Обсуждение: BUG #18027: Logical replication taking forever

Поиск
Список
Период
Сортировка

BUG #18027: Logical replication taking forever

От
PG Bug reporting form
Дата:
The following bug has been logged on the website:

Bug reference:      18027
Logged by:          Andres Martin del Campo Campos
Email address:      andres@invisible.email
PostgreSQL version: 13.2
Operating system:   PostgreSQL 13.2 on x86_64-pc-linux-gnu, compiled b
Description:

I'm trying to use logical replication to replicate a table of 69GB it's been
a week and it hasn't synced but the table says (in the database where I'm
replicating this table) is now 400GB and I'm running out of space. What's
wrong, first I thought it was because of all the WAL logs but I'm now
assuming it's something else. Anyone has experienced something like this?
You help is much appreciated.


Re: BUG #18027: Logical replication taking forever

От
Amit Kapila
Дата:
On Tue, Jul 18, 2023 at 11:08 AM PG Bug reporting form
<noreply@postgresql.org> wrote:
>
> The following bug has been logged on the website:
>
> Bug reference:      18027
> Logged by:          Andres Martin del Campo Campos
> Email address:      andres@invisible.email
> PostgreSQL version: 13.2
> Operating system:   PostgreSQL 13.2 on x86_64-pc-linux-gnu, compiled b
> Description:
>
> I'm trying to use logical replication to replicate a table of 69GB it's been
> a week and it hasn't synced but the table says (in the database where I'm
> replicating this table) is now 400GB and I'm running out of space. What's
> wrong, first I thought it was because of all the WAL logs but I'm now
> assuming it's something else.
>

This sounds a bit unusual. Have you verified the size of tables on
both publisher and subscriber?

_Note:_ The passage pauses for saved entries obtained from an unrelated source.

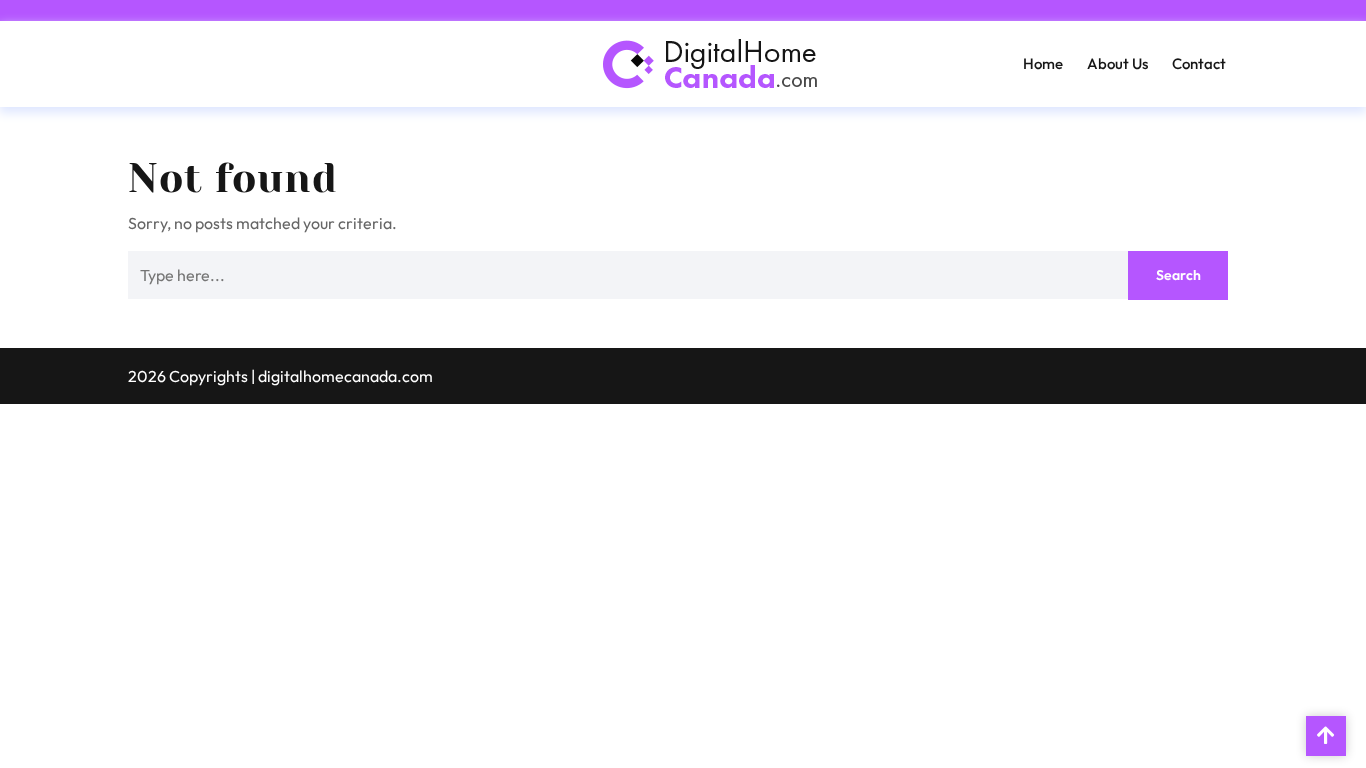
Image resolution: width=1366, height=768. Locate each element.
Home (1043, 63)
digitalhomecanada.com (345, 376)
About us (1117, 63)
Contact (1199, 63)
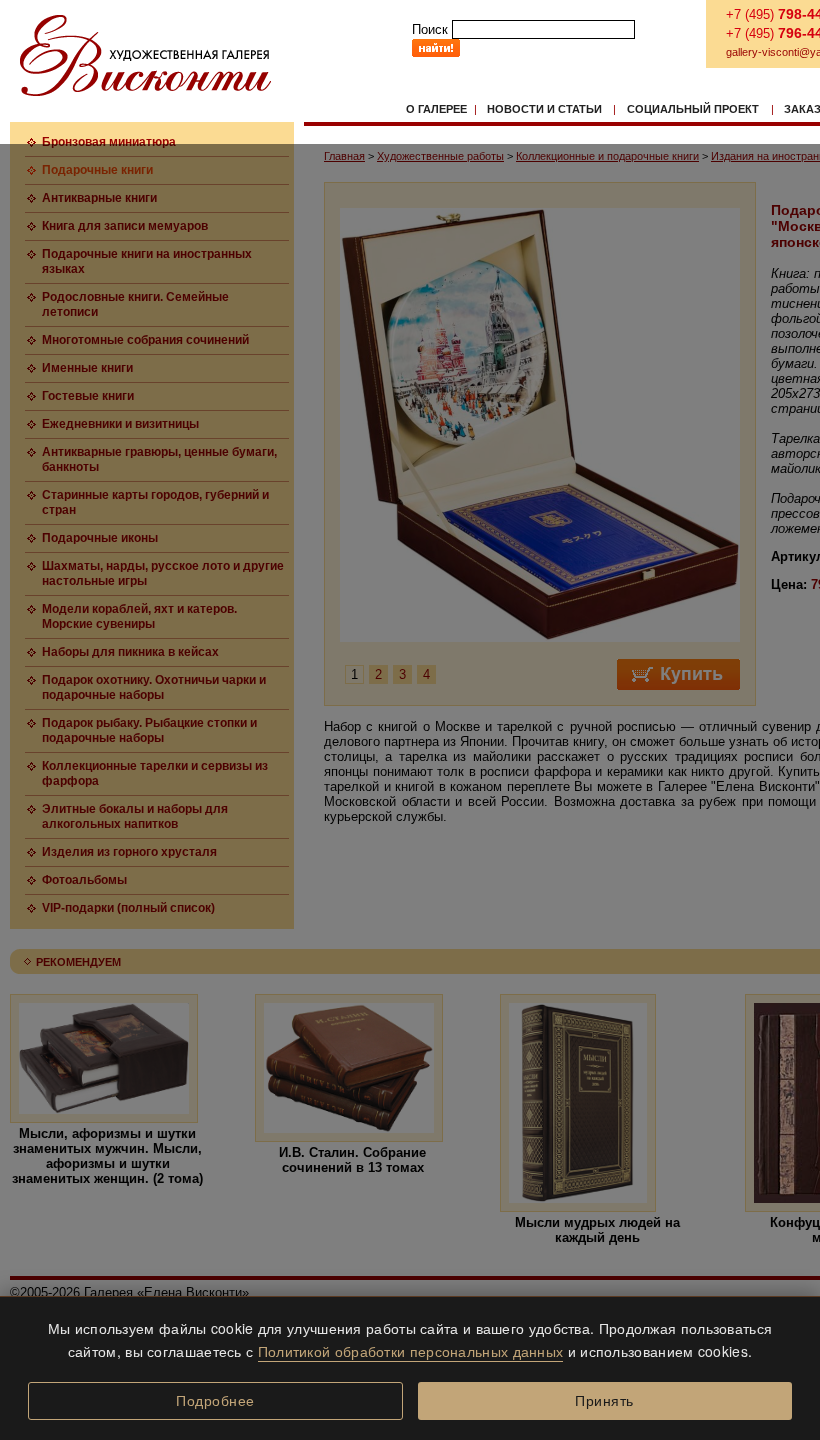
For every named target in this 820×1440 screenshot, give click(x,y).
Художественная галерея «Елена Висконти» (145, 55)
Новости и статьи (544, 109)
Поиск (430, 29)
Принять (604, 1401)
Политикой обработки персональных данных (411, 1351)
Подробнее (215, 1401)
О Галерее (436, 109)
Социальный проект (693, 109)
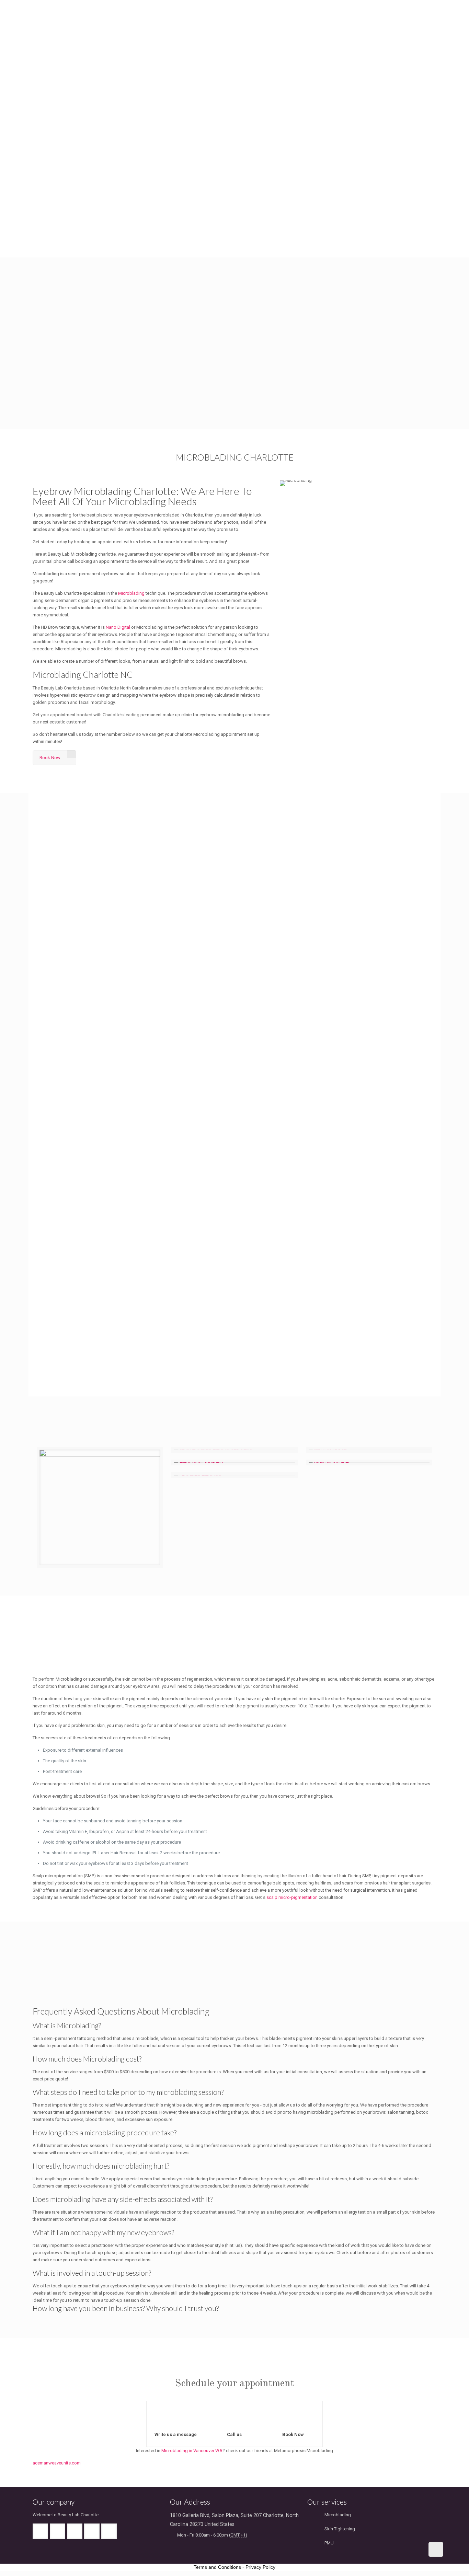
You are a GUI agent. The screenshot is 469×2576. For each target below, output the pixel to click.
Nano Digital (118, 627)
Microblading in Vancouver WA (191, 2450)
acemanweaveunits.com (57, 2462)
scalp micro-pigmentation (292, 1897)
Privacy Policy (260, 2567)
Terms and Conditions (217, 2567)
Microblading (131, 593)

Can you once show the values of
pg_subscription_rel for this table? Are there any operations happening
on this table either on publisher or subscriber?

--
With Regards,
Amit Kapila.



Re: BUG #18027: Logical replication taking forever

От
Andres Martin del Campo Campos
Дата:
Thank you so much for replying, I'm really struggling here.

I ran out of space and I thought I could re-start it to see if it worked but again it's been more than a day and it isn't showing.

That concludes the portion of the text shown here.